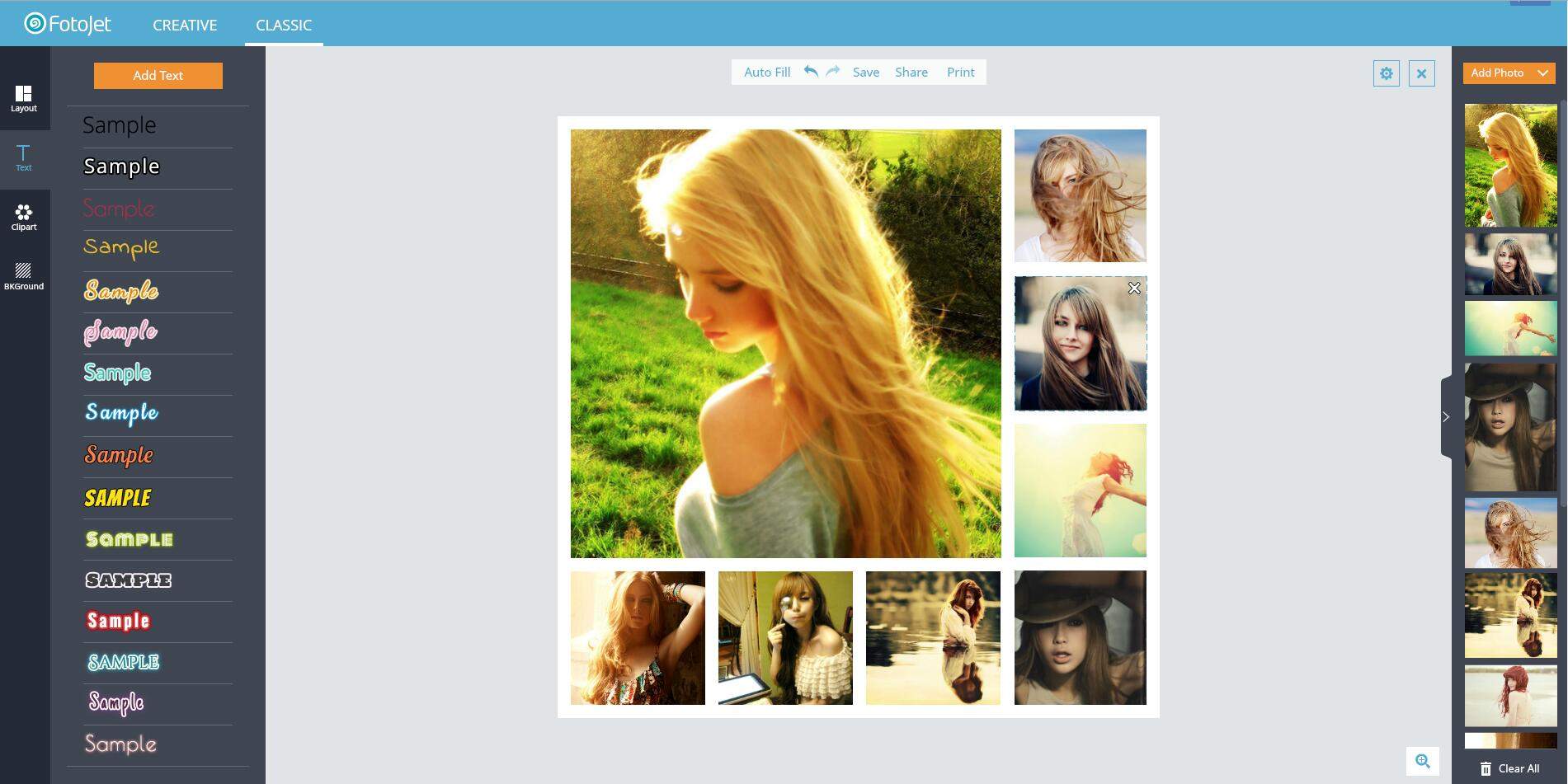Click the FotoJet logo

point(68,24)
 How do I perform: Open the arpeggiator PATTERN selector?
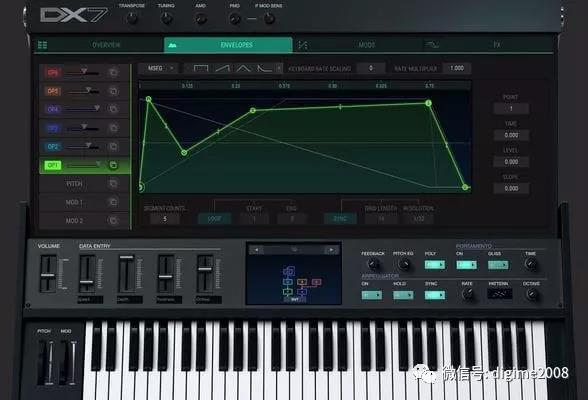(x=500, y=294)
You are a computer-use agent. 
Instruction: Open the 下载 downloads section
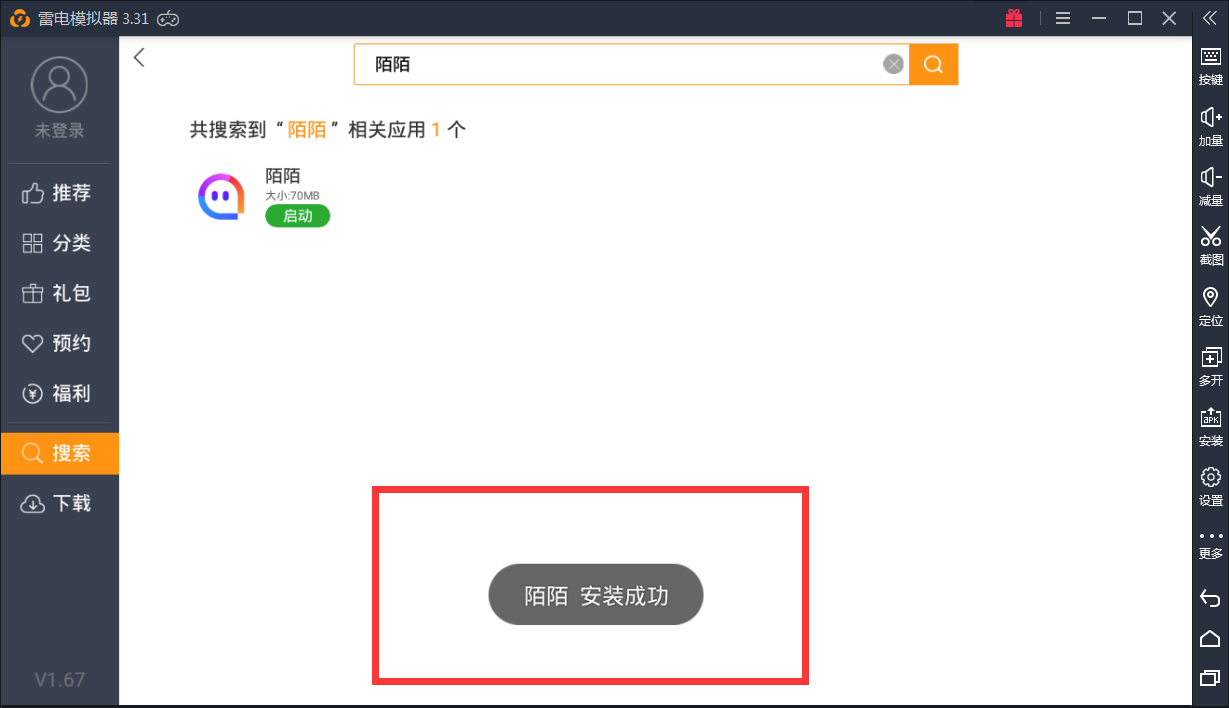point(59,503)
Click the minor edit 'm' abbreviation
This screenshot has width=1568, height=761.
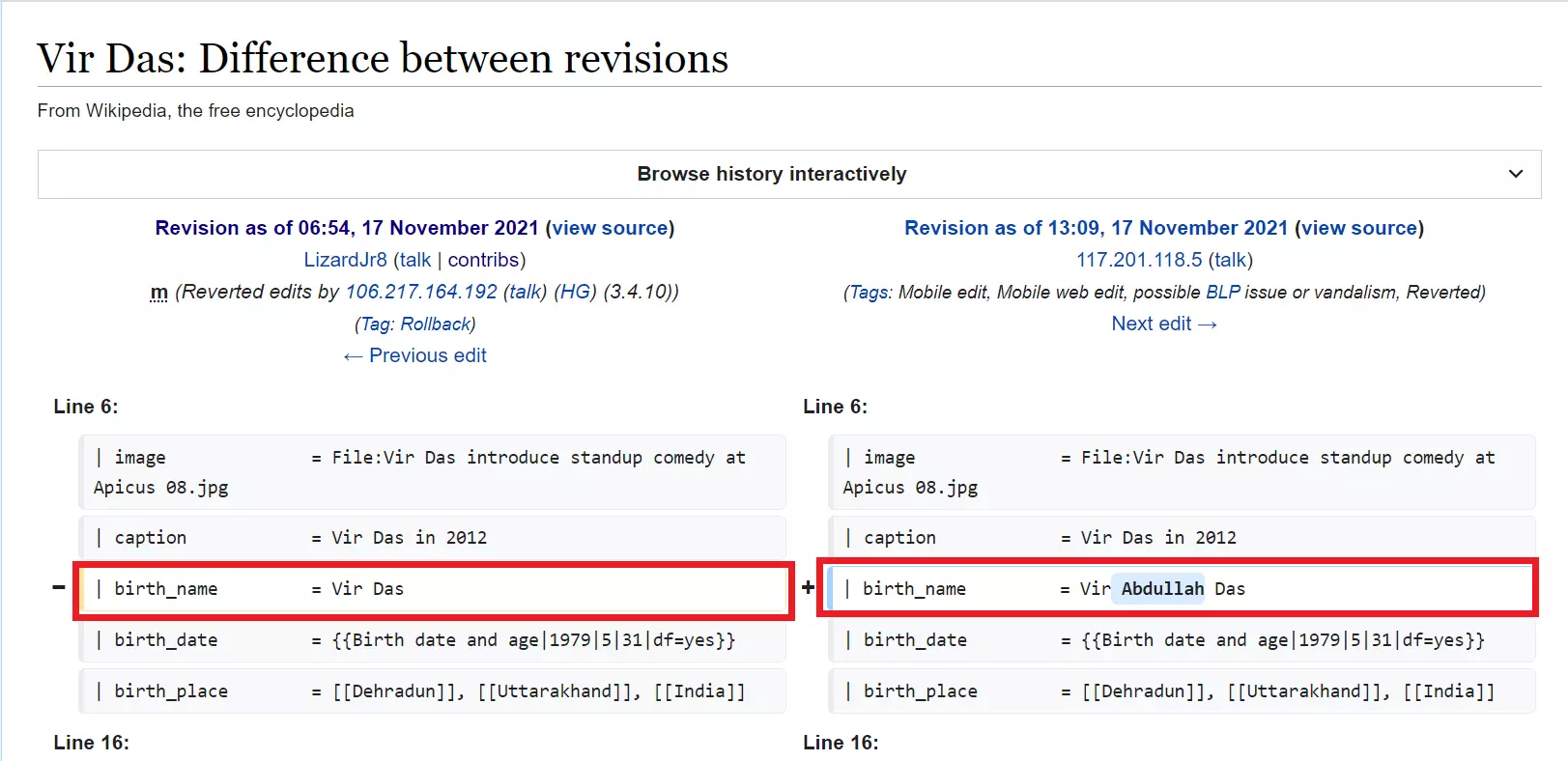[x=159, y=292]
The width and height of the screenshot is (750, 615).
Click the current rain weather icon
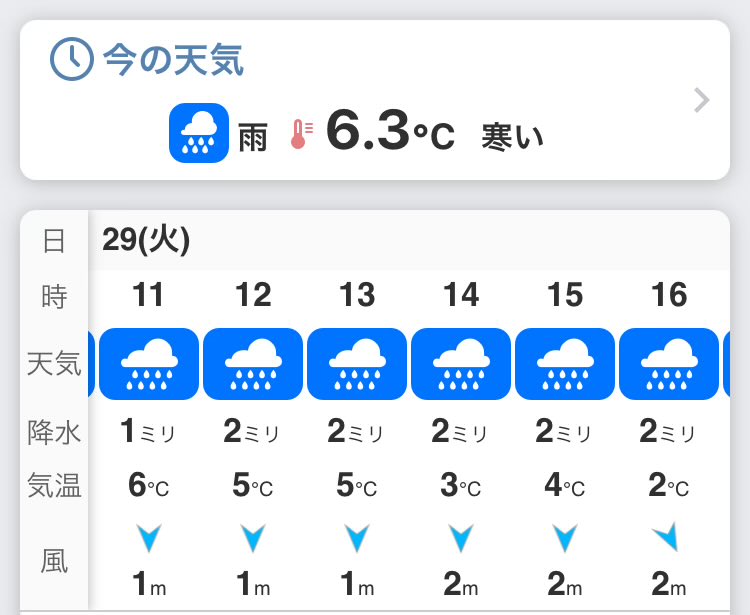(x=199, y=133)
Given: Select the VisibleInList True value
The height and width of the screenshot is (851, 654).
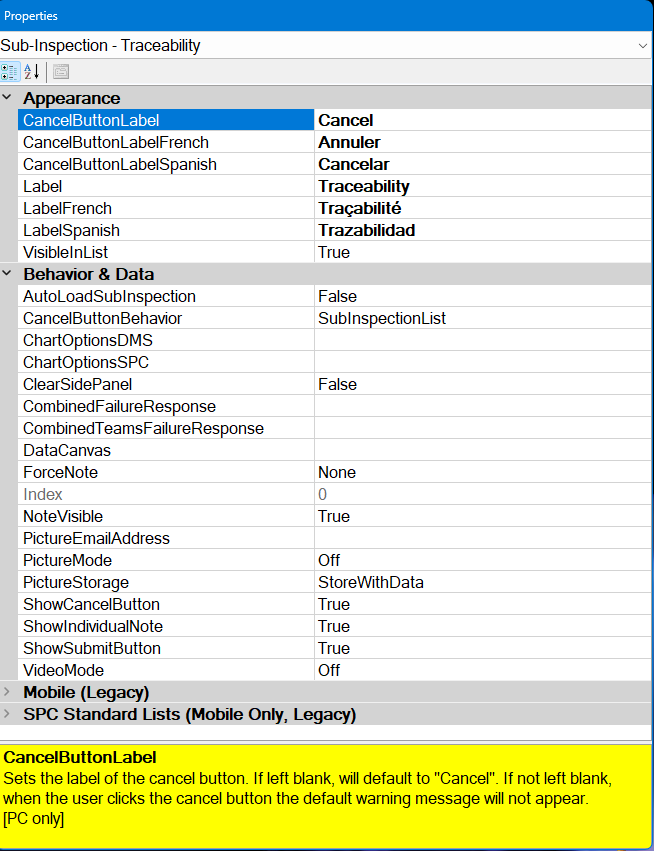Looking at the screenshot, I should coord(334,252).
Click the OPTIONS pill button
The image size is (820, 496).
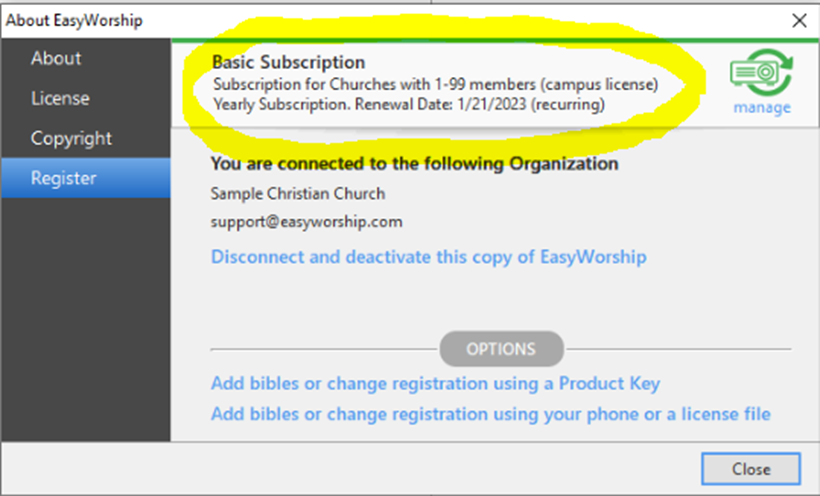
#####
Start at the line holding "Click the current rain weather icon" and stop at the last line of the entries above. Repeat those lines exactly, pictures excluded.

Click the current rain weather icon
(x=199, y=133)
Given: Select the VisibleInList True value
The height and width of the screenshot is (851, 654).
Looking at the screenshot, I should coord(334,252).
Click the OPTIONS pill button
The image size is (820, 496).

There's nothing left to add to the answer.